In this little hardcover book (only 97 pages from Preface through Conclusion), Herbert London argues that Judeo-Christian culture, American values, and scientific truth play a vital and positive but currently unappreciated role in our world. He also argues that those who can be loosely categorized as secularists blind us to the serious threat Islamism poses to western civilization, excusing Islamist aggression as a response to exploitation of third world populations by the western countries, denouncing as “Islamophobia” any attempts to hold Islamists responsible for their crimes, and denying the reality of death threats against the United States.
As his title implies, he is particularly critical of those who, in the name of separation of church and state, strive for “the wholesale removal of religion from public life,” while simultaneously romanticizing Islam.
The book is, of course, brilliantly written.
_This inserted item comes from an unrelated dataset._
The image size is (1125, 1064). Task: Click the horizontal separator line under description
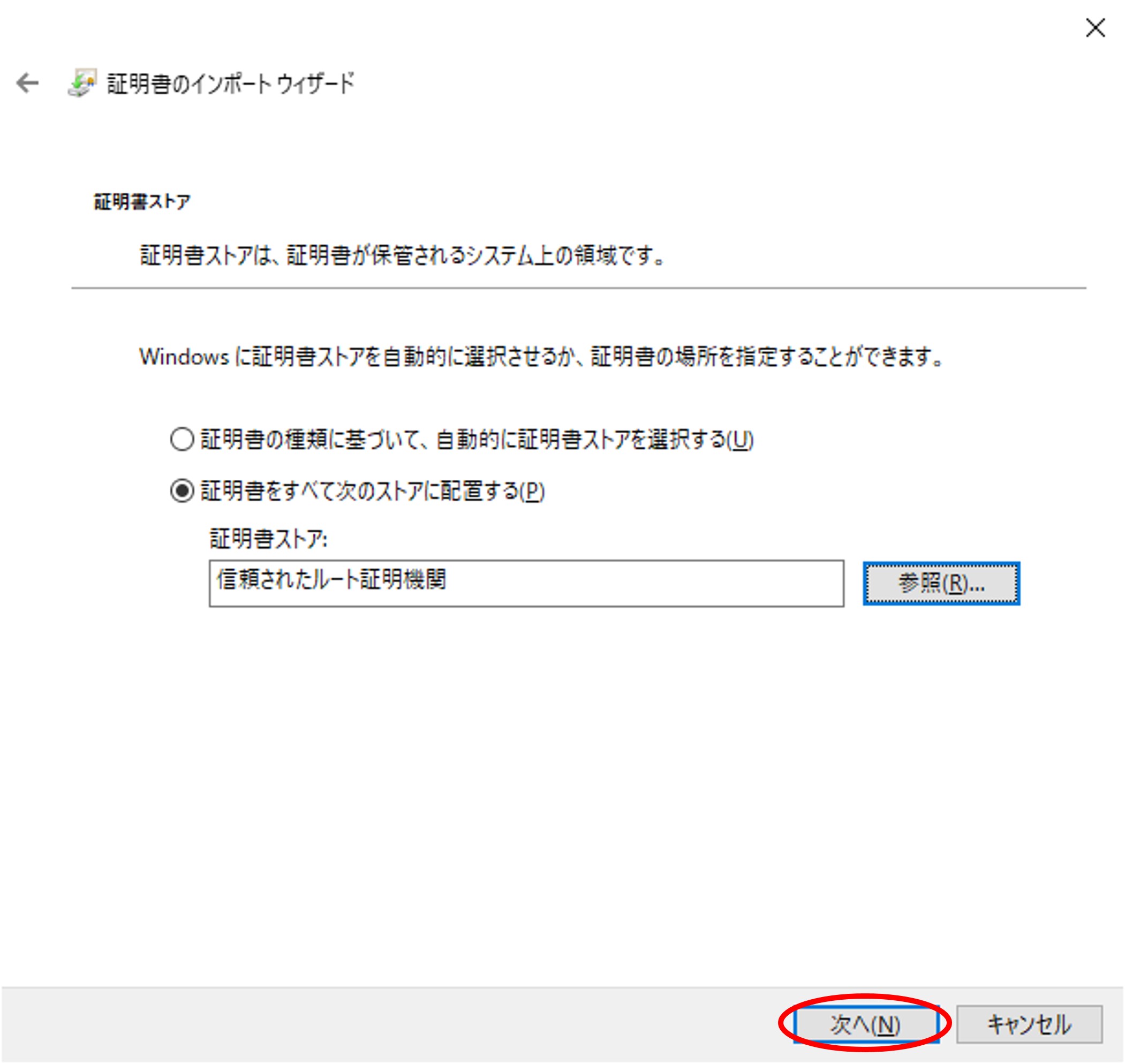(x=578, y=288)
In the right hands, it could be a fine jumping-off point for group discussions, and an excellent choice as assigned reading for entering college freshmen. Unfortunately, not many colleges have faculty who would lead seminars about the book without bashing it for its conservative bias. Perhaps instead, churches and synagogues could conduct the seminars for students who are about to leave for college, to prepare them for what they will face when they get there. But even those seminar leaders would probably need help beyond the book.
I am in agreement with 90% of London’s argument. Like him, “I, a Jew,… appreciate the role that Christianity plays in buttressing Western democracies.” And I have fond memories of the public elementary school I attended in New England in the 1950s. Every morning we read a psalm and recited the Lord’s Prayer and the Pledge of Allegiance. In a school system where 80% of students were Jews, 90% of teachers were Christians, and they made glorious events out of Thanksgiving and Christmas. To this day I know more verses of carols than most of my Christian friends, and my sister and I embarrass our children every Thanksgiving by singing the hymns of our Puritan “forebears” at the dinner table.
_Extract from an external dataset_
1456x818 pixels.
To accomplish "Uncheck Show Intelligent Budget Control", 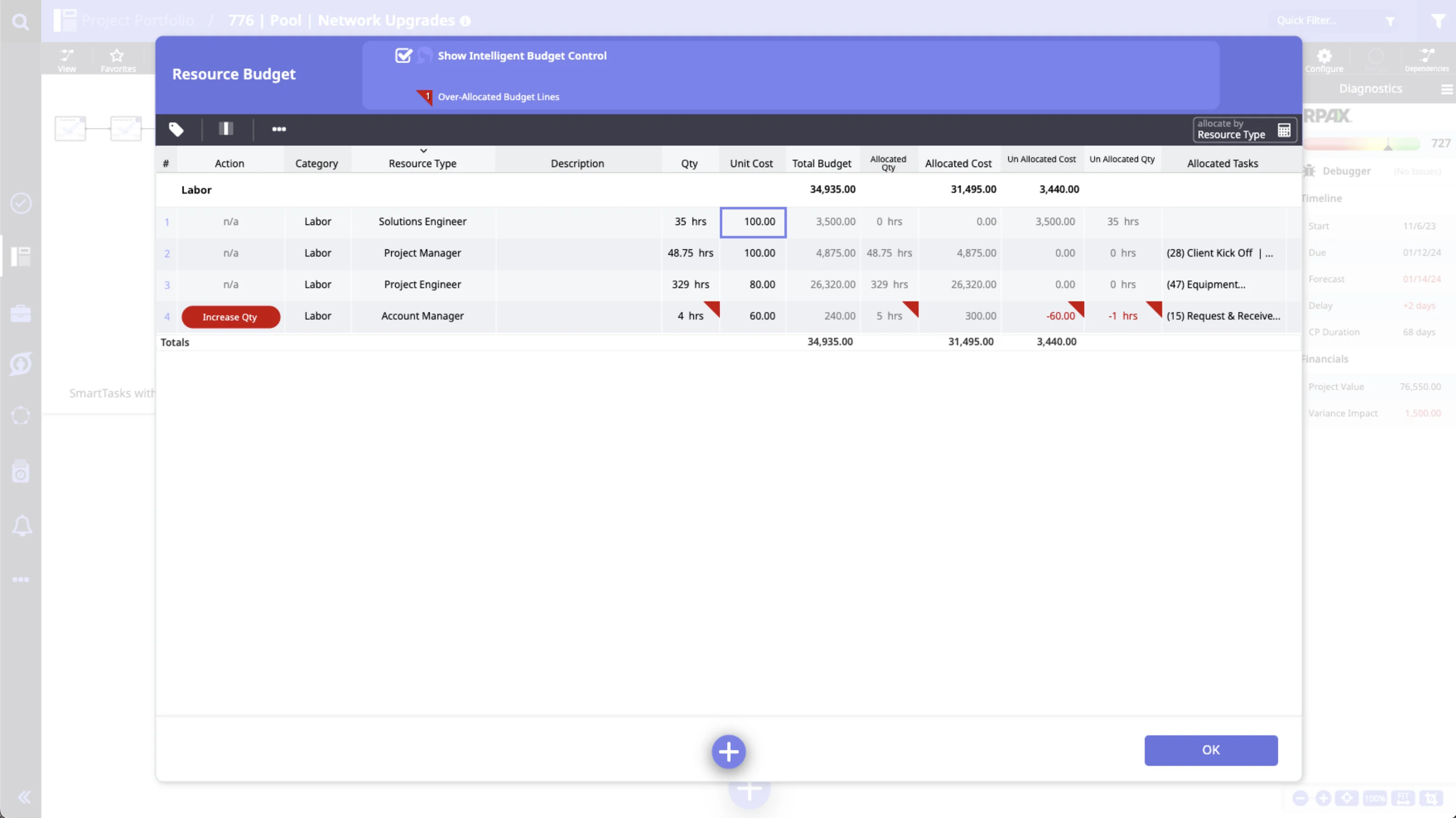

In the 1960s, the college I attended had an assembly called Convocation every Tuesday at noon. Attendance was taken, and I somehow got a job as an attendance taker; perhaps the distraction of taking attendance accounts for my failure to remember anything of what must have been nonsectarian sermons. I did learn that Convocation had previously been called Chapel and that failure to attend had been penalized in some way. The name change is evidence that secularization had already begun, even in elite institutions that originated as seminaries.
Previously, and elsewhere in the United States until quite recently, more aggressive expressions of Christianity were common. Jews, Christians of the wrong denomination, and others were insistently proselytized, expected to conform to the dominant form of observance, and shamed, persecuted, or otherwise placed at a disadvantage if they did not. Compulsory attendance at Chapel was probably the least of it.
In other words, contrary to what London implies, the pre-secular era was no Garden of Eden. But it did not occur to me that the benign forms of Christianity to which I had been exposed could be perceived as threatening until one December in the 1970s. The Israeli mother of one of my children’s friends started complaining bitterly about having to listen to Christmas carols in department stores. When I tried to point out how beautiful the music was (in the 1970s, we heard more Bach and Adam and less Alvin and Rudolph than now), her face froze; our relationship was never quite the same.
Flash forward to 2007, when the placing of a ham on a table where Somali Muslim students were eating lunch in a public middle school in Lewiston, ME, was designated a “hate incident.” The perpetrator, who had been dared to place the ham on the table, was briefly suspended from school and made to apologize. A parody of the incident was widely reported as fact, and the ensuing public uproar gave clear evidence that living in a pluralistic society is not as easy as we thought.
At best, we are bound to get on one another’s nerves. Can we at least live together without infringing one another’s rights? Secularism is a mindless response to that problem. Another response is to display menorahs and Kwanzaa candles alongside Christmas trees. But how far are we willing to go in the direction of multiculturalism? Are we prepared to have Mohammed’s daddy come to school and slaughter a lamb for the edification of first graders? If not, are we Islamophobic? Can we somehow find our way back to the pre-secular era, but purge it of its oppressive and discriminatory features? London does not really address these questions, nor do I have answers for them, but they badly need to be addressed.
London also does his case no service by off-handedly equating late-term or partial-birth abortion with infanticide. He seems not to be aware that a rare medical procedure intended for use only where the birth of a non-viable hydrocephalic fetus would endanger the mother’s health and future ability to bear children has become politicized by anti-abortion activists. Unwanted or high-risk pregnancy in general is a unique case of rights in conflict, one that deserves principled and detailed consideration but does not receive it in this book.
London raises important issues, but many of them cry out for more substantive treatment. The book is too short. I am glad he wrote it, but without something along the lines of a seminar leader’s manual, it is largely a sermon for the choir.